Mi portava delle farfalle, e mi mandava a regalare delle nidiate d’uccelli che era obbligato ad allevare per non dispiacerle. Nell’ultimo inverno che ci conobbimo, mi portò ella stessa un gattino bianco nel manicotto.

Tutto ciò mi pareva allora assai puerile; pure ho pensato soventi a queste cose, anche in anni nei quali aveva già conosciuto più positivamente e più spaventosamente la vita, e ho dovuto sempre esclamare: «Felici coloro che amarono a questo modo!»


VII.

In quell’abisso di felicità, in quell’ebbrezza che s’era impossessata delle nostre anime, io mi era quasi dimenticato di me stesso.

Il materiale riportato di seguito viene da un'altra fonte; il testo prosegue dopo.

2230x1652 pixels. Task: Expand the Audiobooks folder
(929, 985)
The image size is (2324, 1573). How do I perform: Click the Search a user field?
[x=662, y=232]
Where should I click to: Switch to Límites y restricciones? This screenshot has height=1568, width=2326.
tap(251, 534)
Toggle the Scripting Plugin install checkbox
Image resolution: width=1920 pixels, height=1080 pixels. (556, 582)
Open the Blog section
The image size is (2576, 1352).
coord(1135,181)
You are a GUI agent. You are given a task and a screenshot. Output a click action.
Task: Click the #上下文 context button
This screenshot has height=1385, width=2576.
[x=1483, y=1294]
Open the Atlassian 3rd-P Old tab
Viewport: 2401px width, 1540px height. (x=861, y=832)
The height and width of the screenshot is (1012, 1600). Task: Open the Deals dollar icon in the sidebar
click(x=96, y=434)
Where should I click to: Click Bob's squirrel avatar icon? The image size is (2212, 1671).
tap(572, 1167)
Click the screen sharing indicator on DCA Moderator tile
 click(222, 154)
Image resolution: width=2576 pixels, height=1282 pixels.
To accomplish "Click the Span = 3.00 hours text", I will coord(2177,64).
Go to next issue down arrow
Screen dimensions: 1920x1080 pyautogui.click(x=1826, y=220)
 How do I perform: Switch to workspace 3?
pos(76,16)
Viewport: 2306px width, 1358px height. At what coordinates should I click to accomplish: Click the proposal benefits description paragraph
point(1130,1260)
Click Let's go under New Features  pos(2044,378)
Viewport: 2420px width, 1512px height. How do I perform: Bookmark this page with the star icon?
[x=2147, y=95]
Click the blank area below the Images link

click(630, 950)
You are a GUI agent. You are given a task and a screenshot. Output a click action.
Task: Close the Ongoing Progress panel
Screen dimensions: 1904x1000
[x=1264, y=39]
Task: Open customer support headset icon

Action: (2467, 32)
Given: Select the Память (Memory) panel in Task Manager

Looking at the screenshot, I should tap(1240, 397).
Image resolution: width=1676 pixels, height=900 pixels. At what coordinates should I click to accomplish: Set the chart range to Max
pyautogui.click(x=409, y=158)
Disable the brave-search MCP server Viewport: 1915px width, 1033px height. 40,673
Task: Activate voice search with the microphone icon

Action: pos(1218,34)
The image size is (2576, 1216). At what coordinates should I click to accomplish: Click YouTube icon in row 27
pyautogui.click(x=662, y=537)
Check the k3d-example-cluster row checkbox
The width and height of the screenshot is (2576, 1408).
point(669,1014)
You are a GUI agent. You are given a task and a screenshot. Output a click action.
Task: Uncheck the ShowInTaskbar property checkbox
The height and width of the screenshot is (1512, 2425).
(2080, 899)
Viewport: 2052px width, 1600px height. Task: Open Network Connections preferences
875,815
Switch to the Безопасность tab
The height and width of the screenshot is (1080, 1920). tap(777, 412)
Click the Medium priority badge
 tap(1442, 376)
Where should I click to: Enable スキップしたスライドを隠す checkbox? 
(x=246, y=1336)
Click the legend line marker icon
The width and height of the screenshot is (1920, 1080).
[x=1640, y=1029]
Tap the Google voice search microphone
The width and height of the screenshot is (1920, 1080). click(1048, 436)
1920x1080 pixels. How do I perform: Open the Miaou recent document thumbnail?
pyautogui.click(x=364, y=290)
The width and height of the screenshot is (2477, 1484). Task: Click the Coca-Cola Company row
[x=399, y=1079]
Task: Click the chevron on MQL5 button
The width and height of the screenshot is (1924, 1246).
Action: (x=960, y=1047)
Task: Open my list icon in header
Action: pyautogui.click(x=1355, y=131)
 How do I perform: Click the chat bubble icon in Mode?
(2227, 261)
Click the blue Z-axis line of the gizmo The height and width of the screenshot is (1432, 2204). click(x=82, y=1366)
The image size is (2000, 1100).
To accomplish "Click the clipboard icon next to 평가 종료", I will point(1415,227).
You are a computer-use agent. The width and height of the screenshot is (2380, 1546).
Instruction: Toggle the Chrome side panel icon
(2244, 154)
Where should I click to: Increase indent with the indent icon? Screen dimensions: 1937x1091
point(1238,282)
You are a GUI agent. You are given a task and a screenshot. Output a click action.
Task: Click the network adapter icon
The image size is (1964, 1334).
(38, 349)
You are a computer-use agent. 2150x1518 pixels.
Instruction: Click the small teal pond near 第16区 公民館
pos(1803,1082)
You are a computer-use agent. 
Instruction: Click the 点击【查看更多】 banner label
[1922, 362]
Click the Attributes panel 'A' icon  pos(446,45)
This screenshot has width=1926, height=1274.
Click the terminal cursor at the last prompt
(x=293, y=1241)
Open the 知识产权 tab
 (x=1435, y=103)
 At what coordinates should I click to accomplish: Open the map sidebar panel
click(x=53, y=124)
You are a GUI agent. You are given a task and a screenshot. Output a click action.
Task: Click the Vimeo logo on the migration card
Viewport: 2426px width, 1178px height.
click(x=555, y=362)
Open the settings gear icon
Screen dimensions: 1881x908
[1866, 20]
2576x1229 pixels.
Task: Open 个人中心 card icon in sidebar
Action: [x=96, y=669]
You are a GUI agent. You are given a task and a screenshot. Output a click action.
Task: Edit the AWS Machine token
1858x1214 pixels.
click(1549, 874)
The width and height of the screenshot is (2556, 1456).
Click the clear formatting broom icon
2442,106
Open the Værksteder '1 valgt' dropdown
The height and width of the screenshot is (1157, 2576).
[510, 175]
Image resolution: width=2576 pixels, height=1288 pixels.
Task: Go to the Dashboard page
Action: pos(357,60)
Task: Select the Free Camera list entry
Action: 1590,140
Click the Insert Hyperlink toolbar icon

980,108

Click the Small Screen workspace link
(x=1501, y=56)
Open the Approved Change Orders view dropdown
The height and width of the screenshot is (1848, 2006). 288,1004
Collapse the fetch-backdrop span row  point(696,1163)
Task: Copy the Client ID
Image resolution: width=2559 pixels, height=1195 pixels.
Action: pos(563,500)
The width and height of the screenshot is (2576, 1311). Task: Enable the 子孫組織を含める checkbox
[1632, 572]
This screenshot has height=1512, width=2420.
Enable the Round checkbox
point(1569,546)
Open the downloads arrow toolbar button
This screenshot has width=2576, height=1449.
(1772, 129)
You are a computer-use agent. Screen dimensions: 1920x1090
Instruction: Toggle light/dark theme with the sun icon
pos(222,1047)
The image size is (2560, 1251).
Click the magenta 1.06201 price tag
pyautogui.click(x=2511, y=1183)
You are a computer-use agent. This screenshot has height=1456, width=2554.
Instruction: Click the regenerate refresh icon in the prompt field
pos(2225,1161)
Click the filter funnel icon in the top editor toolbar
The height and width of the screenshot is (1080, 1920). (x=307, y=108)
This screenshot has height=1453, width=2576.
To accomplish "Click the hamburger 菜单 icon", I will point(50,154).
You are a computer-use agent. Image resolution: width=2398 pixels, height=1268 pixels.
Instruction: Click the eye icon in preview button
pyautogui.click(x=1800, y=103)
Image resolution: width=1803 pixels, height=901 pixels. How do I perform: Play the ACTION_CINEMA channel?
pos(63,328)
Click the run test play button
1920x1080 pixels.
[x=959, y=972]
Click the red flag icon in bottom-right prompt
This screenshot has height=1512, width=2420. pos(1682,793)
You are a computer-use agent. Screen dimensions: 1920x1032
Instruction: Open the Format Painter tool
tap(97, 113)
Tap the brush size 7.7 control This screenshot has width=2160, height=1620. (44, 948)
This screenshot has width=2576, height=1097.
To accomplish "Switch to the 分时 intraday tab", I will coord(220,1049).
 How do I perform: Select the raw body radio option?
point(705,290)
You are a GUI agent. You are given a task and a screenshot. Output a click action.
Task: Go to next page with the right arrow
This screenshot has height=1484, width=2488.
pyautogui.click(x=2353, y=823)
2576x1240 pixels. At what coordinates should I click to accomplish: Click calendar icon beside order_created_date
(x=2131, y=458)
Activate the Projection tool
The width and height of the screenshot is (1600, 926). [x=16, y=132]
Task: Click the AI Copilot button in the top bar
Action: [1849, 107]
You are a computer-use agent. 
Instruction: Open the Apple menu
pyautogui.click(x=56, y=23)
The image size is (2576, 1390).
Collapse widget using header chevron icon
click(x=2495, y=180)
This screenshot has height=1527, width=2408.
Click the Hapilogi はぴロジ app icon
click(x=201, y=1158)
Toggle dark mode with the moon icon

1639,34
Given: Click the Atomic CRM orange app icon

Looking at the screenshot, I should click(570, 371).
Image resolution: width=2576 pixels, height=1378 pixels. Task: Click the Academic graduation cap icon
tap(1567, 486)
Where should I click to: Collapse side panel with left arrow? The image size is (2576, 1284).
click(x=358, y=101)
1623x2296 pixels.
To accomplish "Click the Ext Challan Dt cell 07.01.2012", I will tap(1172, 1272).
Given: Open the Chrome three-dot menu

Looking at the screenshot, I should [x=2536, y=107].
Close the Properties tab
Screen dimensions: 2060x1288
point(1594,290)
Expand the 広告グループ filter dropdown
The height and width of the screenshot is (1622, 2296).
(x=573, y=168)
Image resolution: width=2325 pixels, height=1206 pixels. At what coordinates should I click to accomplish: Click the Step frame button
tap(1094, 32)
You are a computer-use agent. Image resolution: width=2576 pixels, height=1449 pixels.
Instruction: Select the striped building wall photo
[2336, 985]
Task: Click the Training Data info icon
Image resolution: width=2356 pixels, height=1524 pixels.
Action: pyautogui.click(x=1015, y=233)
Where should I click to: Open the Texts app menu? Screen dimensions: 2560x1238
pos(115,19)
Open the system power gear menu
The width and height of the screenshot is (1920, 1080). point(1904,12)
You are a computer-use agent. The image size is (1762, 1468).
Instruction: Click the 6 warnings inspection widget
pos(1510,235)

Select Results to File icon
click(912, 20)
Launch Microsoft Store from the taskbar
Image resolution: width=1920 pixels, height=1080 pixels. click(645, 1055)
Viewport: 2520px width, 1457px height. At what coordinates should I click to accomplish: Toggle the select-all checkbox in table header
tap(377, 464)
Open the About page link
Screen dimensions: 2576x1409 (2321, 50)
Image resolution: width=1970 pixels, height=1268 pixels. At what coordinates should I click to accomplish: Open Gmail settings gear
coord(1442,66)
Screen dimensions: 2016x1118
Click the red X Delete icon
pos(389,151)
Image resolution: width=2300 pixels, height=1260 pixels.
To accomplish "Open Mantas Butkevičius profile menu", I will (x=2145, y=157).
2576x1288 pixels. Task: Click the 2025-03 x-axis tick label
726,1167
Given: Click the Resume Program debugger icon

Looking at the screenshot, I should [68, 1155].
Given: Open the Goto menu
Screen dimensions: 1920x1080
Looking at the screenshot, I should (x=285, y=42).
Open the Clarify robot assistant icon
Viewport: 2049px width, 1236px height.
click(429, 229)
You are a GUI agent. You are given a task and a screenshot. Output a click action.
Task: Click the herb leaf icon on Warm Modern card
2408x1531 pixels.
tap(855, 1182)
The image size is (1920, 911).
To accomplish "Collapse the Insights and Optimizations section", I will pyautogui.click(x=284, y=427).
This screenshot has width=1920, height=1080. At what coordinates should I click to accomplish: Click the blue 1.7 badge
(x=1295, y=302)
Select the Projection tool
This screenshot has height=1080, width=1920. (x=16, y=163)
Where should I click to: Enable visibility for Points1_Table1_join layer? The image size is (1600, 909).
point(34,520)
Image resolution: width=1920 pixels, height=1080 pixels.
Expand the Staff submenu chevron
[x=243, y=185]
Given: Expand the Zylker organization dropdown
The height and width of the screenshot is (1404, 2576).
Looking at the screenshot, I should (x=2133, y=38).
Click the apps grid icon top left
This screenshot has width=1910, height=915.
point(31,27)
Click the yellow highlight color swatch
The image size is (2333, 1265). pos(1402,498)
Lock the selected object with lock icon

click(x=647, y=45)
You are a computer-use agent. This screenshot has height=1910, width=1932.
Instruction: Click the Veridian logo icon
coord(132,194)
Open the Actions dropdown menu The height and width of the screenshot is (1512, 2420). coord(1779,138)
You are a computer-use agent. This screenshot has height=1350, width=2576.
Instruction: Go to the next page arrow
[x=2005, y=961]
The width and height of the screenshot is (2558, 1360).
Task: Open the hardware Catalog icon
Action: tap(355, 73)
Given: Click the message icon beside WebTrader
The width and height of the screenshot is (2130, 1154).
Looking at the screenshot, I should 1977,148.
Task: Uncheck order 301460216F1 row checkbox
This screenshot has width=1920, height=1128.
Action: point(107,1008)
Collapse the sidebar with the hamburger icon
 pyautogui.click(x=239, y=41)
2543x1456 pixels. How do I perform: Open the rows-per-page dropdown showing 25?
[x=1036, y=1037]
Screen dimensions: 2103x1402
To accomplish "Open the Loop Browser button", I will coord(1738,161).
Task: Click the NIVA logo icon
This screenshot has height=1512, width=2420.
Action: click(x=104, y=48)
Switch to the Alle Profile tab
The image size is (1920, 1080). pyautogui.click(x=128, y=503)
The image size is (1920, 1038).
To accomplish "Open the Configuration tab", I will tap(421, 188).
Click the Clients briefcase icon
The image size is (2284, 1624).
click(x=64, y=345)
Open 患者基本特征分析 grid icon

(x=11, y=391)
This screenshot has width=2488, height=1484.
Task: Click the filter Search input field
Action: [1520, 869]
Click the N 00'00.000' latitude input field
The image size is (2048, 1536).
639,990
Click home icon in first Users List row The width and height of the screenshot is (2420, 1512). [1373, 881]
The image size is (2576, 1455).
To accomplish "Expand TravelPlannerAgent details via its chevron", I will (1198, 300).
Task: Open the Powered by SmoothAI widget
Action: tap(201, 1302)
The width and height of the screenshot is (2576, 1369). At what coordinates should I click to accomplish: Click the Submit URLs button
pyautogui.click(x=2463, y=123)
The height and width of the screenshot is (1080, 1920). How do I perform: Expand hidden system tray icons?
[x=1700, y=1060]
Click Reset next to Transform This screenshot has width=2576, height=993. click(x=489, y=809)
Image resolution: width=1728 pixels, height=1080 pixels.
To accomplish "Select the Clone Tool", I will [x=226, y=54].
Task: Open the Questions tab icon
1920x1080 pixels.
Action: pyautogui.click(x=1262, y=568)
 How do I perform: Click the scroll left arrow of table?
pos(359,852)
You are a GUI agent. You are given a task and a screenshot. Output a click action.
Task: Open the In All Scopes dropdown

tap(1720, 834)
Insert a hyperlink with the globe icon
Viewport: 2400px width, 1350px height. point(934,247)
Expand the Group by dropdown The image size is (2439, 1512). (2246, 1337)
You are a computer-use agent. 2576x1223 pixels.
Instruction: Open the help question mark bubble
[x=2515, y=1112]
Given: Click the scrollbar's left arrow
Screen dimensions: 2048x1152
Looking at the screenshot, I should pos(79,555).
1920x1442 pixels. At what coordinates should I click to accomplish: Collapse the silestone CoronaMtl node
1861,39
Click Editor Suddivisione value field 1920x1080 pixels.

Non erano che due mesi che ci amavamo, allorchè ricevetti dal comandante del mio reggimento un ordine così concepito:

«Siete stato richiamato in attività, e per un riguardo allo stato cagionevole della vostra salute, applicato allo stato maggiore del quarto dipartimento. È necessario che raggiungiate fra dieci giorni la vostra destinazione».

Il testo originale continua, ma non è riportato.